Innovative Question on Rotation | Geometry

If you have run through the Co-ordinate Geometry module, then you must check out this question. It may be beyond GMAT level but it tests the GMAT relevant concepts in a most innovative way.

Question: Triangles ${ABC}$ and ${ADE}$ have areas 2007 and 7002, respectively, with ${B = (0, 0)}$ , ${C = (223, 0)}$ , ${D = (680, 380)}$ , and ${E = (689, 389}$ ). What is the sum of all possible ${x}$ -coordinates of ${A}$ ?

(A) 282

(B) 300

(D) 900

(E) 1200

Solution:

The worse the numbers given, the more the probability that they will not get used at all.

Draw a diagram. $BC$ lies on $x$ axis. To make a triangle with a given area (2007) i.e. a fixed altitude (whatever that may be, it is 18 in this case), $A$ will lie on any point on the two red lines. The two red lines are 18 units above and below the $x$ axis. Think about this before moving ahead.

Now draw $DE$ . To make a triangle with a given area (7002) i.e. a fixed altitude (whatever that may be), $A$ will lie on any point on the two given dotted purple lines.

So what we need is the $x$ co-ordinates of the 4 possible $A$ values ( $A'$ , $A''$ , $A'''$ and $A''''$ )

Now notice the co-ordinates of $D$ and $E$ are $D = (680, 380)$ , and $E = (689, 389)$ . So the diff between $x$ co-ordinates is 9 and between $y$ co-ordinates is also 9. This means $DE$ is a line with slope 1.

Hence, it will cut the $x$ axis at 300 (when we move y co-ordinate 380 units down, we will move the $x$ co-ordinate 380 units to the left so the $x$ co-ordinate will become 680 – 380 = 300). This is the point $M$ .

# RECORDED INFORMATION
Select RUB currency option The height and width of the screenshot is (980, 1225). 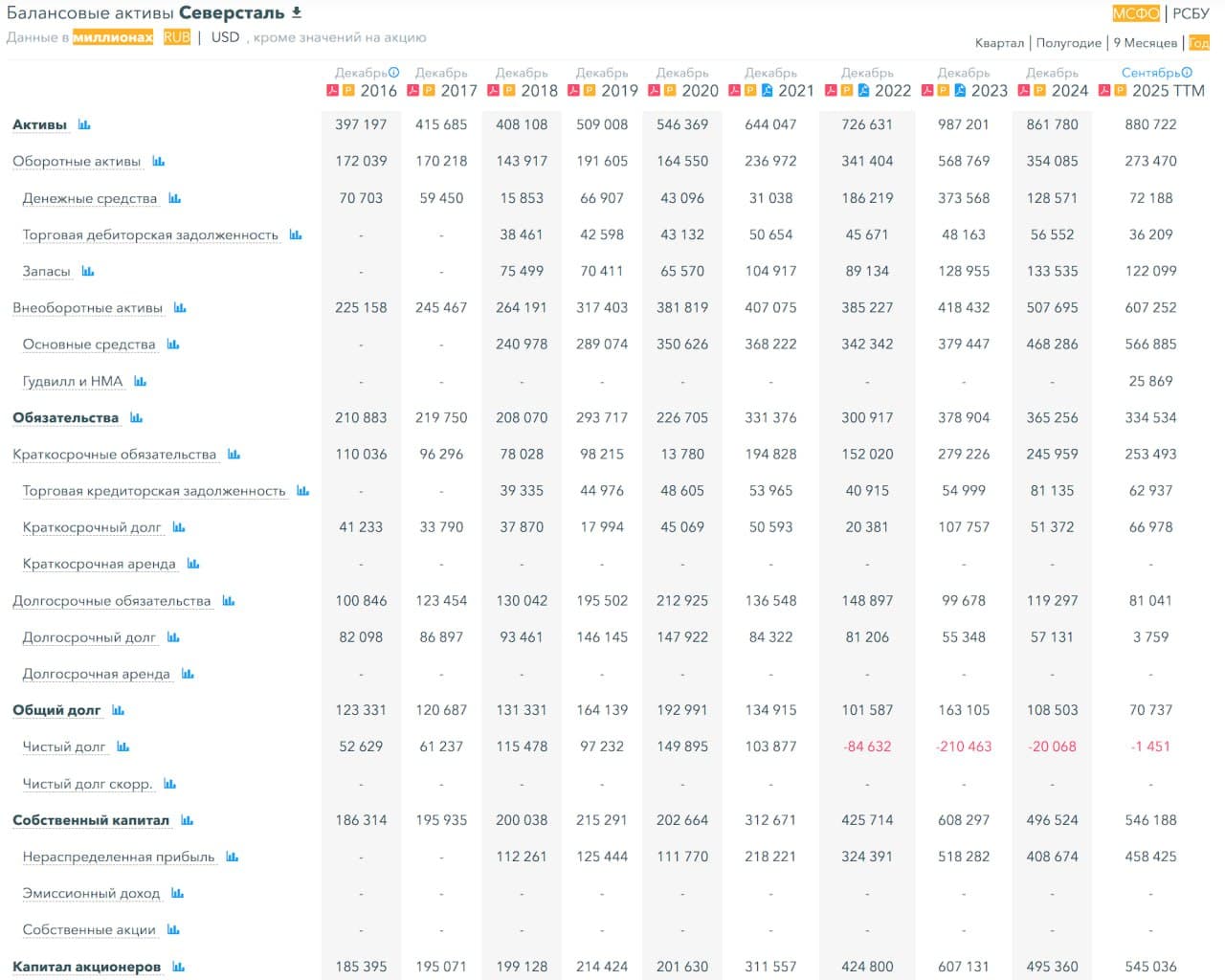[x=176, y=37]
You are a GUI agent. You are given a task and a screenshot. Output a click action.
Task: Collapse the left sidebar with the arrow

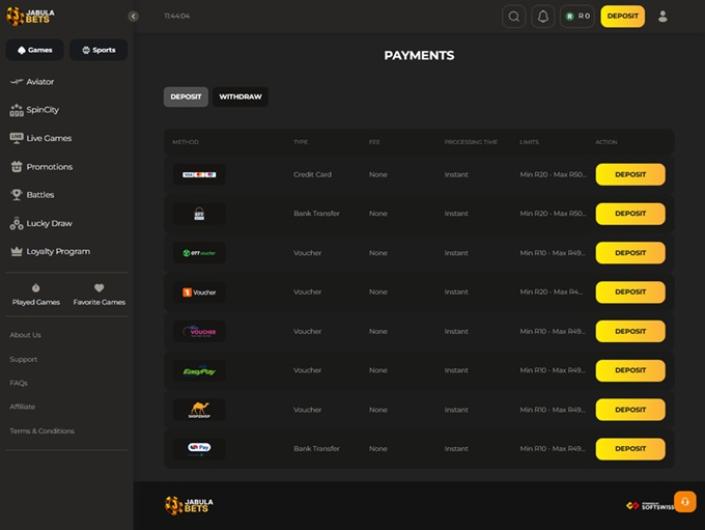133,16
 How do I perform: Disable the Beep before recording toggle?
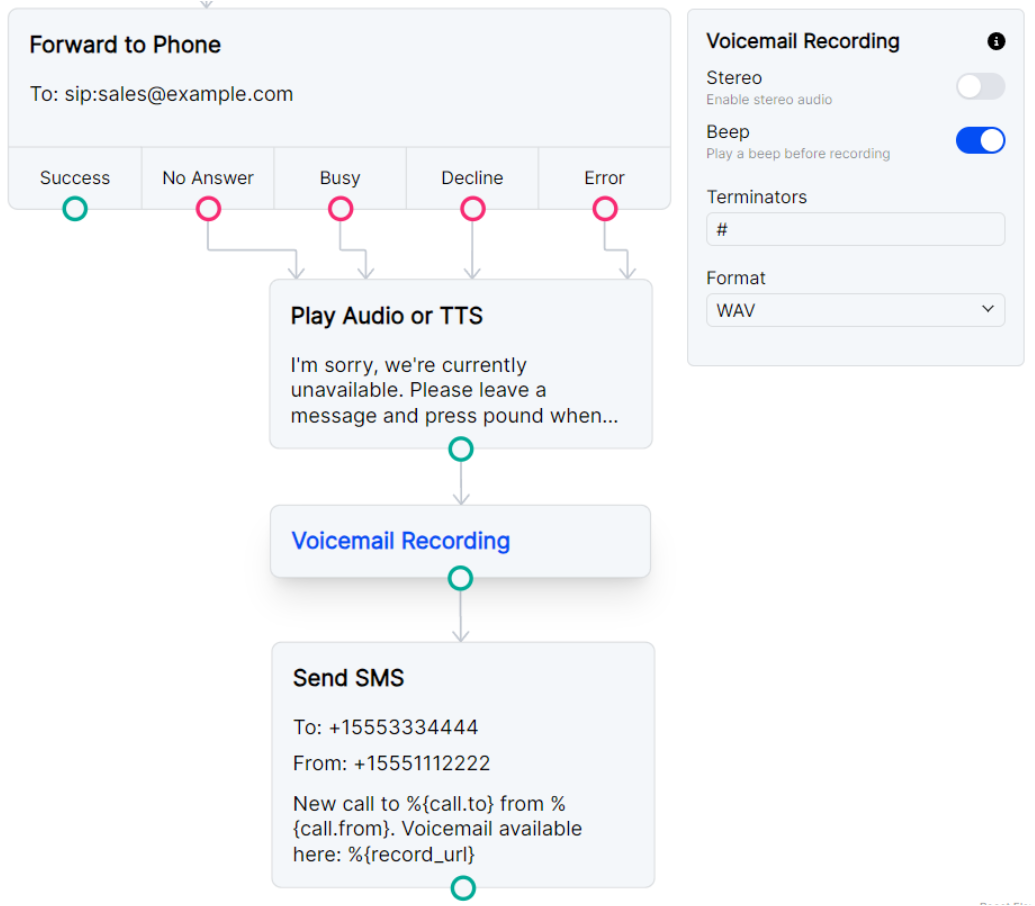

# TO-DO LIST
1/ Summarize the passage on the rotation geometry question in two sentences.
2/ Decide whether each statement agrees with the passage on the rotation geometry question. Answer yes or no, and quote the deciding words of the passage.
(a) The passage says the problem is certainly within GMAT level.
(b) The fixed altitude for triangle ABC is 18.
(c) Triangle ADE has an area of 2007.

# EXERCISE RESULTS
1/ The passage poses a problem in which triangles ABC and ADE have areas 2007 and 7002, with the coordinates of B, C, D and E given, and asks for the sum of all possible x-coordinates of A. Its solution places A on two lines 18 units above and below the x axis and on two dotted purple lines set by the area of ADE, notes that DE has slope 1, and finds that DE cuts the x axis at 300, the point M.

2/
(a) No: "It may be beyond GMAT level"
(b) Yes: "it is 18 in this case"
(c) No: "have areas 2007 and 7002, respectively"